Two Senators, Two Parties, One River, Similar Message
Agricultural issues sprinkle talking points of both McConnell and Donnelly

BOONVILLE, Ind. — On opposite sides of the Ohio River on Thursday, a Republican leader under attack from President Donald Trump and a Democratic senator facing a potentially difficult re-election bid sounded a similar, agriculture-heavy message to core constituencies.
Senate Majority Leader Mitch McConnell — speaking at a farm bureau breakfast in his home state of Kentucky — trumpeted the future abolishment of an Obama-era rule despised by many in the industry and provided assurances that farmers would be taken care of in an upcoming reauthorization of legislation that governs many agriculture programs.
“We are going to do everything we can to produce the kind of farm bill that makes it possible for you folks to do what you do really, really well,” he said in Lousiville, Kentucky.
Sen. Joe Donnelly of Indiana, a Democrat who this week kicked off his re-election campaign, struck a similar chord at an event just hours later.
“What I want to do is make sure that it reflects what you want in a farm bill,” he said at the small gathering of local farmers in Vincennes, Indiana.
Donnelly stressed the importance of crop insurance in the pending renewal of the farm bill, which protects farmers in the event of a loss of yield. McConnell hinted at the same.
“We need to have a sensible safety net for American agriculture. You’re in a challenging business, you can’t control the weather, and it’s in lots of ways a high-risk undertaking,” he said.
The current farm bill, and its policies for farming, agricultural conservation, research, federal crop insurance and nutrition programs, expires at the end of September 2018.
It is possible the House and Senate Agriculture panels could produce draft legislation this fall or early 2018, something McConnell alluded to in his speech.
Both McConnell and Donnelly took jabs at the so-called Waters of the United States rule, commonly referred to as WOTUS, but in much different ways.
McConnell said the rule was on its “way to the ash heap of history,” while Donnelly called for a more ground-up approach to the regulation that would put local farmers more in charge.
“What I kept telling EPA on WOTUS is, look, we can hit targets; let us use our ideas on how to do it. We can figure this out better. You can’t figure it out as well sitting there as we can right here,” he said.
Congressional Republicans have long lamented WOTUS, which was finalized by former President Barack Obama’s Environmental Protection Agency in 2015. The rulemaking expands jurisdiction for protecting streams and wetlands under the Clean Water Act.
Opponents claim it is a poster child of Obama’s executive overreach.
Even supporters of the rule recognize the opposition may outnumber them.
“I think there is a lot of hype and fear-mongering, distrust with the EPA that wasn’t warranted,” Ray Chattinn, a 66-year old retired farmer who lives in Indiana’s Knox County, said at the event in Vincennes. “I’m on the other side of the fence from probably everybody in this room.”
Trump has vowed a swift repeal of the rule, directing the EPA to reconsider it with a more limited scope in a February executive order.
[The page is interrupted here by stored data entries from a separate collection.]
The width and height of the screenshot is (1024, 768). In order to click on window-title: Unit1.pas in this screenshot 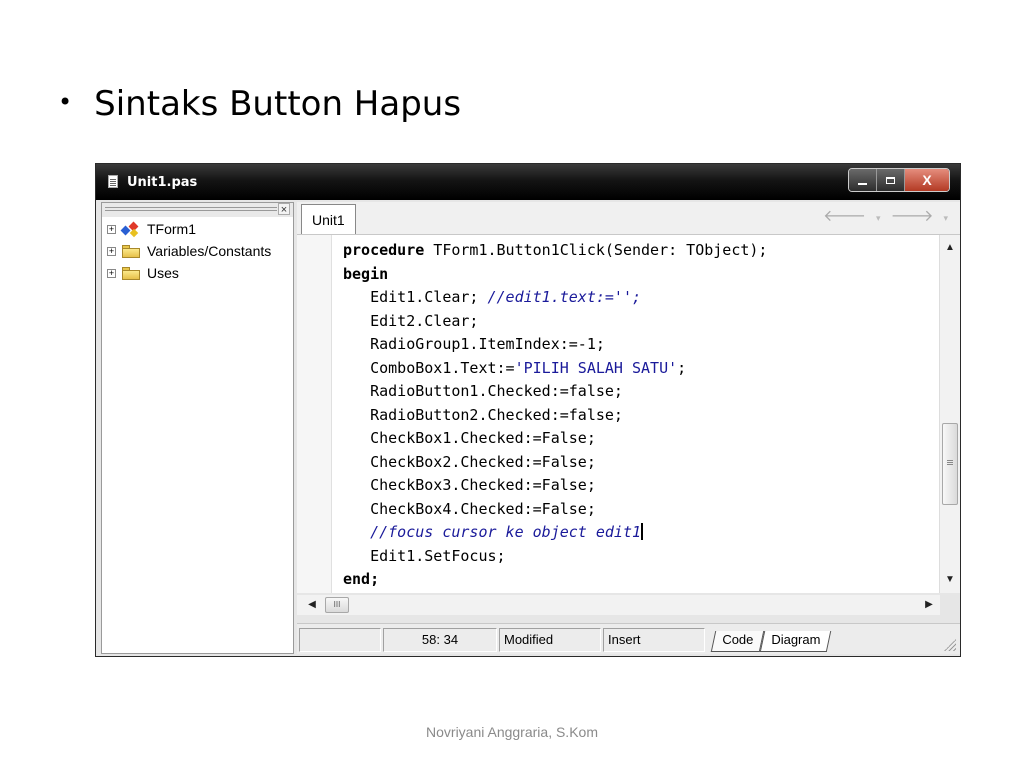, I will do `click(162, 182)`.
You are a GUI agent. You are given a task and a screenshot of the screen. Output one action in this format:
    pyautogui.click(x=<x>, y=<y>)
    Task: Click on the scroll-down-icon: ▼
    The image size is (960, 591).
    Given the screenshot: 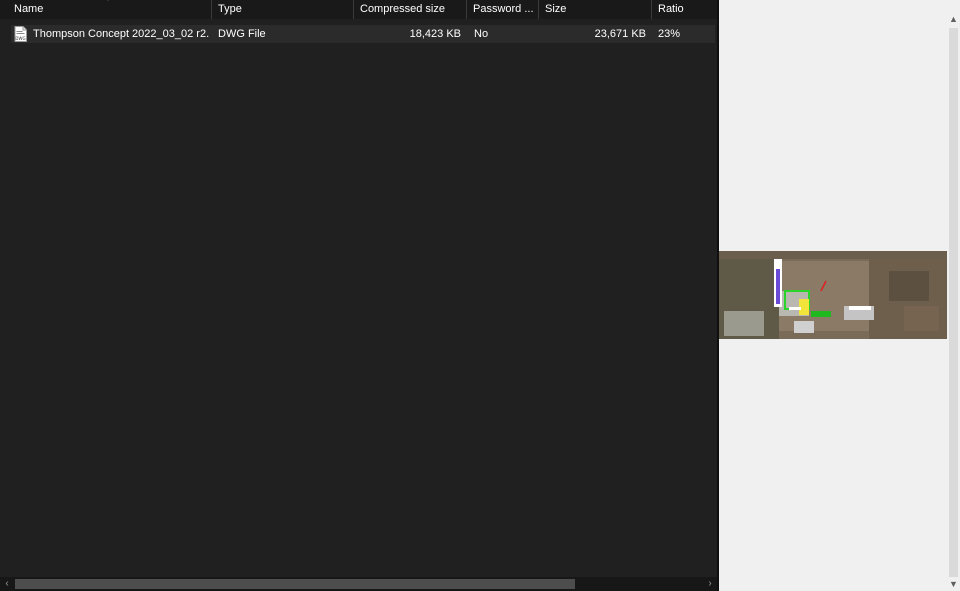 What is the action you would take?
    pyautogui.click(x=954, y=584)
    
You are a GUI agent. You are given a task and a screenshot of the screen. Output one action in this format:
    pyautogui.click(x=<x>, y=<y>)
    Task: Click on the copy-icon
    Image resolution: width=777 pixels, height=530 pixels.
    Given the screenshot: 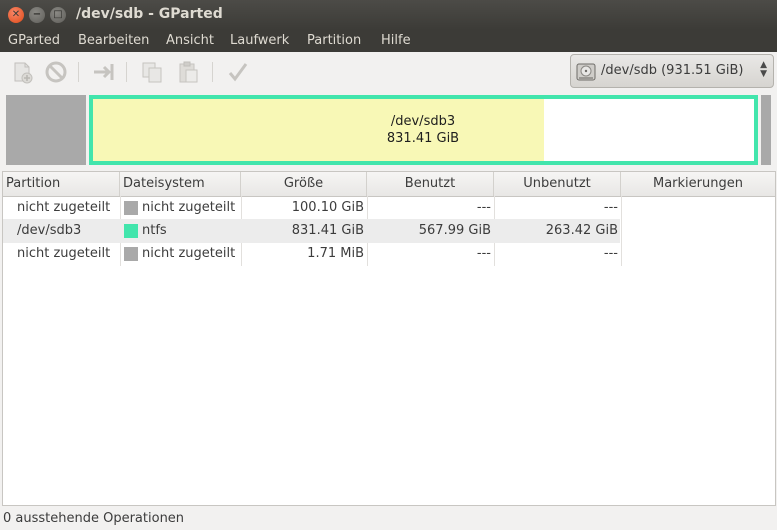 What is the action you would take?
    pyautogui.click(x=152, y=72)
Current agency administrator Scott Pruitt told appropriators earlier this summer that he anticipates the effort to wrap up by the end of the year or the first quarter of next year. The effort appears to be on schedule.
The EPA took the first official step to repeal the regulation by submitting a proposed rule at the end of June, kicking off the public comment period.
Jeremy Dillon and Ellyn Ferguson contributed to this report.